### PROMPT
Pull out each line of the records holding the string "sidebar".

### Stored data
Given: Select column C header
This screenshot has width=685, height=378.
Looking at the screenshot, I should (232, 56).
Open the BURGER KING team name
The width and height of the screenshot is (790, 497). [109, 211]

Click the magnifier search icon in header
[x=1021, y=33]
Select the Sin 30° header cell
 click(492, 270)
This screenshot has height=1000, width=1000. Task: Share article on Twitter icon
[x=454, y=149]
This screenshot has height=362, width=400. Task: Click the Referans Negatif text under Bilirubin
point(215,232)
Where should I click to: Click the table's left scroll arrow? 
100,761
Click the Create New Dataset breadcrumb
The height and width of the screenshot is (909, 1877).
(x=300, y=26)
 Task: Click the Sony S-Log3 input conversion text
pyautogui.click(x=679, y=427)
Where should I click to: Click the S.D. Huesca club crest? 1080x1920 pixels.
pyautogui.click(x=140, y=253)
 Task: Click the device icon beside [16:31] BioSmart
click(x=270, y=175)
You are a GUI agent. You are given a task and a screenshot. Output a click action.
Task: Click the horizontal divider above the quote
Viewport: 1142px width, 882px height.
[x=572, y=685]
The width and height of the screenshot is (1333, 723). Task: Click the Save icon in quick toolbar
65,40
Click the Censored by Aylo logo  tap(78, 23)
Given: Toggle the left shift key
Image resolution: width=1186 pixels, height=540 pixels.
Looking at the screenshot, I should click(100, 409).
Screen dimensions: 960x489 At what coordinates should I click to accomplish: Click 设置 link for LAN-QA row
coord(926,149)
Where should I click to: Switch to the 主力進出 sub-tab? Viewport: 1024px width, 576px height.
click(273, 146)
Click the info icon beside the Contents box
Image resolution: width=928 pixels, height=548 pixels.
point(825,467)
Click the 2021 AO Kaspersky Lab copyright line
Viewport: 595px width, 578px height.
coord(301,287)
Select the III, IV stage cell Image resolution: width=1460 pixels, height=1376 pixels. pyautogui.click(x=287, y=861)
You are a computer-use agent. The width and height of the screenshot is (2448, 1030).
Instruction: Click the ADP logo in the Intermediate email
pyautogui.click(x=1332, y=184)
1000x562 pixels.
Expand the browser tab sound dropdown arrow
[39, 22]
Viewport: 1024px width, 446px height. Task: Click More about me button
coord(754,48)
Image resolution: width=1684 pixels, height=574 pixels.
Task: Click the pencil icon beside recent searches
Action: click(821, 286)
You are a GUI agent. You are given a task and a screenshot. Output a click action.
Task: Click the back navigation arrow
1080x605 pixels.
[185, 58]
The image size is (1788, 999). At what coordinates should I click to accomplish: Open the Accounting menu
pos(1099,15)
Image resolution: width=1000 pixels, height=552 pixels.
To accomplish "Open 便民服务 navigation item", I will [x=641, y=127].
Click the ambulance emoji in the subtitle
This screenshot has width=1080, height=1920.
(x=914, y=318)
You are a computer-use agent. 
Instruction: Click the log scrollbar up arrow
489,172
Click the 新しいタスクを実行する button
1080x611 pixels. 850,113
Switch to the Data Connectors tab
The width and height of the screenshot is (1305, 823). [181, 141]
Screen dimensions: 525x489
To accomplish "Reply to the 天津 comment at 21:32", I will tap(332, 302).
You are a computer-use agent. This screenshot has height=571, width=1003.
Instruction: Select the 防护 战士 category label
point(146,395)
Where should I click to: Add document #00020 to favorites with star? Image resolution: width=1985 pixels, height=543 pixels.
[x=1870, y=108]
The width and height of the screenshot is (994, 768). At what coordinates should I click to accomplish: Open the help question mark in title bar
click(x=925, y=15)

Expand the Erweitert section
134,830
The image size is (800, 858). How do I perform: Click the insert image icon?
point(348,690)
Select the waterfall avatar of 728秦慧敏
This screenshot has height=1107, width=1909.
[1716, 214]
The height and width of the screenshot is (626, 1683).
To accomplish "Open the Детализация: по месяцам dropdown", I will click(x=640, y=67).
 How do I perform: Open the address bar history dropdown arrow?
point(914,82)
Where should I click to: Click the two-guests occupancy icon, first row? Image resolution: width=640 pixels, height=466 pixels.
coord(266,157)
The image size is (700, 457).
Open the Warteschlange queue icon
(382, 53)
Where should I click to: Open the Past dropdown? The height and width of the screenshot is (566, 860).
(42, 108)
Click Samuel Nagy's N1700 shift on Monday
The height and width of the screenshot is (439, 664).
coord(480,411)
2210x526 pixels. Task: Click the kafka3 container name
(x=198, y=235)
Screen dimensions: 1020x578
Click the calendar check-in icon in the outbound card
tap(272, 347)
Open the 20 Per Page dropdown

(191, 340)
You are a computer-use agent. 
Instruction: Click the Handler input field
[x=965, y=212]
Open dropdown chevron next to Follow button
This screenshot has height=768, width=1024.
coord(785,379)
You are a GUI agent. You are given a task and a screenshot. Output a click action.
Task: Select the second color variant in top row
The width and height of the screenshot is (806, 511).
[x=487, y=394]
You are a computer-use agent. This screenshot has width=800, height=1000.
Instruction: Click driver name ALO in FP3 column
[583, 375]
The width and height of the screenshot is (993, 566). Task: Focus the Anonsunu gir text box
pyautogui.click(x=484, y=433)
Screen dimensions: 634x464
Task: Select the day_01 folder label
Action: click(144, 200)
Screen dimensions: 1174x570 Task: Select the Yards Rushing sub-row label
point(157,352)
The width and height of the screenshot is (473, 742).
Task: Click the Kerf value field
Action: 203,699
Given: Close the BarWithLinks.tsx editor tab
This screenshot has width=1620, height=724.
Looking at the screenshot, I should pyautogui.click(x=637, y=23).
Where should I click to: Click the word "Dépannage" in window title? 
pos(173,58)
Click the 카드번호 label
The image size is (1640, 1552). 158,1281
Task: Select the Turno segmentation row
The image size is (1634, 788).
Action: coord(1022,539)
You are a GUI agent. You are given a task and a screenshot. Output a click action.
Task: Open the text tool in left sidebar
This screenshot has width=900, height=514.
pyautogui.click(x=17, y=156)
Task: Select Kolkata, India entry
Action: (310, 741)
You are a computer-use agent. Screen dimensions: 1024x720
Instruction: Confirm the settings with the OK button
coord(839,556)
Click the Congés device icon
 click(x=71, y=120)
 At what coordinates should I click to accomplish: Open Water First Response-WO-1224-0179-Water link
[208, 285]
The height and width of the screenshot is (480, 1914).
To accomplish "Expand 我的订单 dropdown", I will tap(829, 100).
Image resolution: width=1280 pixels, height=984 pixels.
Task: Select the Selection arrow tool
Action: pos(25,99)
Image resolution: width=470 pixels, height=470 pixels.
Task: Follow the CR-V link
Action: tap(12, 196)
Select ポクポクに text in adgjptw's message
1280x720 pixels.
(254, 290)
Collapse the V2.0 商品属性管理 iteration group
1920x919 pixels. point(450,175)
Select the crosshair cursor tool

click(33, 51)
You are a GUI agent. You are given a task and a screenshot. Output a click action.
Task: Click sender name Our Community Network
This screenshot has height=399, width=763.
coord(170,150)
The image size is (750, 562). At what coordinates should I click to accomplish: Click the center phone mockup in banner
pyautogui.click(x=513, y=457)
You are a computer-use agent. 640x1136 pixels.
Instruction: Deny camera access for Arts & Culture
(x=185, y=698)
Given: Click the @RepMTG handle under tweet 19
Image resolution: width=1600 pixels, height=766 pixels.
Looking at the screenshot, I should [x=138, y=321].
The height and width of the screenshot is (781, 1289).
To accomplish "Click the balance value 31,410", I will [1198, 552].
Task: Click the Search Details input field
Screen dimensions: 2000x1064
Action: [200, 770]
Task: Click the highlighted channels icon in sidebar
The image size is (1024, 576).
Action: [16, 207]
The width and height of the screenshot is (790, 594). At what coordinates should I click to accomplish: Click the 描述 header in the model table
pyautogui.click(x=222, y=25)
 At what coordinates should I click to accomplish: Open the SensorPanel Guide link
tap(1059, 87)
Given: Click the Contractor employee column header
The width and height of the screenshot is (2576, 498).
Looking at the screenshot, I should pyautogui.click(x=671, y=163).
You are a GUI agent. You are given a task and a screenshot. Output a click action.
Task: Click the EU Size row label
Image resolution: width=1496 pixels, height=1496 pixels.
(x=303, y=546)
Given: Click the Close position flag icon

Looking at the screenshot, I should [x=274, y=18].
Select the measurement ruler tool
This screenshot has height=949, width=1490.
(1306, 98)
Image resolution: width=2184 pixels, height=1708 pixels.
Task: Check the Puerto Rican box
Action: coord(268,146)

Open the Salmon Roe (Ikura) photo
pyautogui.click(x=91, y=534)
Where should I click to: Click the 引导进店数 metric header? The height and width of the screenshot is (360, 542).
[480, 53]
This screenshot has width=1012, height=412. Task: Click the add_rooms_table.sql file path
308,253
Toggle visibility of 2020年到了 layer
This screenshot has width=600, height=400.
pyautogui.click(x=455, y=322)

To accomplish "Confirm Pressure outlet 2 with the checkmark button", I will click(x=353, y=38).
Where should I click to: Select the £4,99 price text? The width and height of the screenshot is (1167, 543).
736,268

### RESPONSE AREA
Task: Open the text tool in left sidebar
Task: Click the highlighted channels icon in sidebar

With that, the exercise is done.